# ION - ION Limited



## mikten (6 July 2011)

I have recently received a cheque from DC Legal as part of the payout to shareholders in ION.  DC Legal's fee was 73% of the amount recovered, which included a $550 fee paid in advance in June 2005 to DC Legal's predecessor Dennis & Co when the case first got under way.  No credit was given in their account for this fee paid in advance.
I have emailed DC Legal seeking an explanation but have yet to receive a reply.
Are there any other participants in the claim against ION on this forum. What is your opinion of the size of DC Legal's fee.


----------



## wooly1 (6 July 2011)

*Re: ION recovery from DC Legal*

When did you get your cheque?
I haven't received anything from them 3-4 months now.
Doesn't surprise me in the least at the size of the fee extracted from the return, I was expecting about 2/3 of the recovery going to the lawyers.
Can you quantify the return in cents in the dollars invested.
Good to see that something has finally emerged nearly 10 years after the company collapsed.


----------



## mikten (7 July 2011)

*Re: ION recovery from DC Legal*



wooly1 said:


> When did you get your cheque?
> I haven't received anything from them 3-4 months now.
> Doesn't surprise me in the least at the size of the fee extracted from the return, I was expecting about 2/3 of the recovery going to the lawyers.
> Can you quantify the return in cents in the dollars invested.
> Good to see that something has finally emerged nearly 10 years after the company collapsed.




The cheque was dated 24/6/11.
The net return was 36% of the amount invested calculated at 45cents in the dollar of 80% of the cost of shares purchased after 9th September 2004.

▶ **MATERIAL PROVIDED**
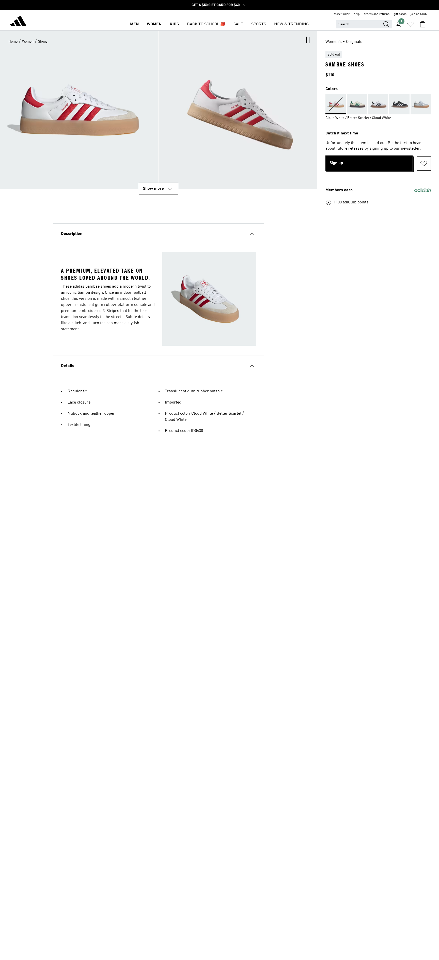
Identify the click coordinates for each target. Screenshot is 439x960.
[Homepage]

▶ **INSTRUCTION**
Reproduce the portion of the ION forum thread that begins with the words "Are there any" and ends after the words "wooly1 (6 July 2011)".

▶ **SOLUTION**
Are there any other participants in the claim against ION on this forum. What is your opinion of the size of DC Legal's fee.


----------



## wooly1 (6 July 2011)